___ Given entries ___
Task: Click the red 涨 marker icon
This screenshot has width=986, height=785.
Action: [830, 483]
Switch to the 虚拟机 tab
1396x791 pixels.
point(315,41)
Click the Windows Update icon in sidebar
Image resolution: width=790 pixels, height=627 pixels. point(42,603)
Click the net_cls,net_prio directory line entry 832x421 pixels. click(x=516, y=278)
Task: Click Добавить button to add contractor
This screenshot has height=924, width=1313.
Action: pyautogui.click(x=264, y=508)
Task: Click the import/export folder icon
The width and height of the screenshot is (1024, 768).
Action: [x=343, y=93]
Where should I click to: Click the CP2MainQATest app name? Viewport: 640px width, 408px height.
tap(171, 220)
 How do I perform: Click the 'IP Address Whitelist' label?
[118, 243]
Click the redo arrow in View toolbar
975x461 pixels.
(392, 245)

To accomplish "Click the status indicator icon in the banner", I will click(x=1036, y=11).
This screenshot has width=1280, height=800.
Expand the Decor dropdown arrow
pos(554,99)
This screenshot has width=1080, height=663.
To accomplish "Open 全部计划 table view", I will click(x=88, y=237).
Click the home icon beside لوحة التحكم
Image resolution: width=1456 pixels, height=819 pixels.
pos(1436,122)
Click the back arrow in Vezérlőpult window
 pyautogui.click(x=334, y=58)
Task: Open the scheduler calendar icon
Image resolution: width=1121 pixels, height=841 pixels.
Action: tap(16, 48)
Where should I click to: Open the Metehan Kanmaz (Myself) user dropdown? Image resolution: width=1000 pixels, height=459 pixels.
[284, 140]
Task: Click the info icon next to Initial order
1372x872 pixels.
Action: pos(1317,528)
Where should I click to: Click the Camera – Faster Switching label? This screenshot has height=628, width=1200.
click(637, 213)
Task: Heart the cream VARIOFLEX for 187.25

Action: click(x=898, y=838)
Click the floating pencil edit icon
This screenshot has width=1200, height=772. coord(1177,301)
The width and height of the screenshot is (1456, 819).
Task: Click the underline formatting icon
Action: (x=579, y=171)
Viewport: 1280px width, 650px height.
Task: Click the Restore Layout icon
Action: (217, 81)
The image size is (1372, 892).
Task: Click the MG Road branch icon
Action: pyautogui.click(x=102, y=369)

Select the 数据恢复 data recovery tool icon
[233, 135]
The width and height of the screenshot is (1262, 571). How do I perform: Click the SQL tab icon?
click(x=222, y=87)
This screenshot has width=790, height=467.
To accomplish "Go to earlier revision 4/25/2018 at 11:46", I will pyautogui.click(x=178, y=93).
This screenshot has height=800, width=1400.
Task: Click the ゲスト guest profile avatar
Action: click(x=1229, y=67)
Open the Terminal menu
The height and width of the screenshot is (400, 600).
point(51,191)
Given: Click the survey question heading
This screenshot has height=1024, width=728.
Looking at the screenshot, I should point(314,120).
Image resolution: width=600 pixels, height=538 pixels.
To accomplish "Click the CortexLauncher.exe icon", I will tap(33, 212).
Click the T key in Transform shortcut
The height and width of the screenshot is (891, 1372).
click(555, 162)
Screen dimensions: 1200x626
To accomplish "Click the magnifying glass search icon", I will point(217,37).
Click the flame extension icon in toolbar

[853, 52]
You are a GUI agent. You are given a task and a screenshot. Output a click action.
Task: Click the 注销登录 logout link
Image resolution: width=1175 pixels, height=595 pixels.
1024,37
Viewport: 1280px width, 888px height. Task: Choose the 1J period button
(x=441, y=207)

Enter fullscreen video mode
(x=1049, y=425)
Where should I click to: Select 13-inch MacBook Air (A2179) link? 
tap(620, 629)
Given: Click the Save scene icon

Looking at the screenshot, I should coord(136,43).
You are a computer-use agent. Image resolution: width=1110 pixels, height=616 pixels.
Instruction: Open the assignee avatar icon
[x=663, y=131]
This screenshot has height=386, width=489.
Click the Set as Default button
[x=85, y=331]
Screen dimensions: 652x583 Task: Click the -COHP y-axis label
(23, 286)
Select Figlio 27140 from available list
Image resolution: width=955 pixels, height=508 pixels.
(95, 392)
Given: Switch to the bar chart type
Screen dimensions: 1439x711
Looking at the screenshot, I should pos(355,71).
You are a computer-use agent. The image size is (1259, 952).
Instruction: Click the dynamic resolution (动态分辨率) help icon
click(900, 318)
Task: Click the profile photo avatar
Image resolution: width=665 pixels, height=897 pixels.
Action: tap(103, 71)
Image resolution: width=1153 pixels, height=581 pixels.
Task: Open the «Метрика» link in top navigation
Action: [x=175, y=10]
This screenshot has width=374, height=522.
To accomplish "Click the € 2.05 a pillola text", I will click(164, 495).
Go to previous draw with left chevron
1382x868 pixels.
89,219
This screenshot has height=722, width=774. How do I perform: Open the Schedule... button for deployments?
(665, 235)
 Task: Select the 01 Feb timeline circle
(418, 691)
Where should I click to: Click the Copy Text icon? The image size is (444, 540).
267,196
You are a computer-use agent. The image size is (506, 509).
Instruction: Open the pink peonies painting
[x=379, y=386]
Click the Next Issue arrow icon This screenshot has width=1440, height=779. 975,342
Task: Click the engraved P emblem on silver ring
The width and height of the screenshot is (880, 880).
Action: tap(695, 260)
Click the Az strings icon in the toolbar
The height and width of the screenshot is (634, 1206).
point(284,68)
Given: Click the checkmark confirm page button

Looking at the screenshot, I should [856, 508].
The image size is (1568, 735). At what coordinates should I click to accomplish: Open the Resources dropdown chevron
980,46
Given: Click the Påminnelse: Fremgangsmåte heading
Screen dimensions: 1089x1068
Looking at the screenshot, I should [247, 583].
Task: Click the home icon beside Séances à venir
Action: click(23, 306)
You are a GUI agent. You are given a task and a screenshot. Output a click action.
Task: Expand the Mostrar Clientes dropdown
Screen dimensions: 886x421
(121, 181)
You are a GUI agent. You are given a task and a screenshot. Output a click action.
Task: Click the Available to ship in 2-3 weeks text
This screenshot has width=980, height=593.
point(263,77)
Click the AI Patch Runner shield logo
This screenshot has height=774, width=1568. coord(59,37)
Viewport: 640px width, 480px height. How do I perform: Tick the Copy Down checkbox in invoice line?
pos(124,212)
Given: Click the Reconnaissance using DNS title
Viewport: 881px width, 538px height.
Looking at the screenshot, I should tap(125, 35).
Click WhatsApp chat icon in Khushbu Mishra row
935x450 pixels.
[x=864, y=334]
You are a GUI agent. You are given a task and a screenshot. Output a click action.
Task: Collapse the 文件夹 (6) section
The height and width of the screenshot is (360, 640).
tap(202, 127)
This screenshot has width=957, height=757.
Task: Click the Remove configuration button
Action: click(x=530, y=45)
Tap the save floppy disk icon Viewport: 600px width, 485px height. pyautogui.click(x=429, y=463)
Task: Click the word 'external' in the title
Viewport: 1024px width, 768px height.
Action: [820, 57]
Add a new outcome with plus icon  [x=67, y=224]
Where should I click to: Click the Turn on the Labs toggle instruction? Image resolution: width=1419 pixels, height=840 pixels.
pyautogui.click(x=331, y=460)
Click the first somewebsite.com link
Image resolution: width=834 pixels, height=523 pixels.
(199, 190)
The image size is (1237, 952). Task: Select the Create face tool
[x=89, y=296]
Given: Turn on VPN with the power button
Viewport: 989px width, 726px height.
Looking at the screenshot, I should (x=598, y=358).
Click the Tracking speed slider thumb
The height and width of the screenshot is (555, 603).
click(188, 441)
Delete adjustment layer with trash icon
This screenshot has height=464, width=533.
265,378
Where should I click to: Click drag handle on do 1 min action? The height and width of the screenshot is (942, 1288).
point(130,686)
___
## Activity
Which lines of the data above contain "heading"? Copy each one.

## Task response
Given: Click the survey question heading
Given: Click the Påminnelse: Fremgangsmåte heading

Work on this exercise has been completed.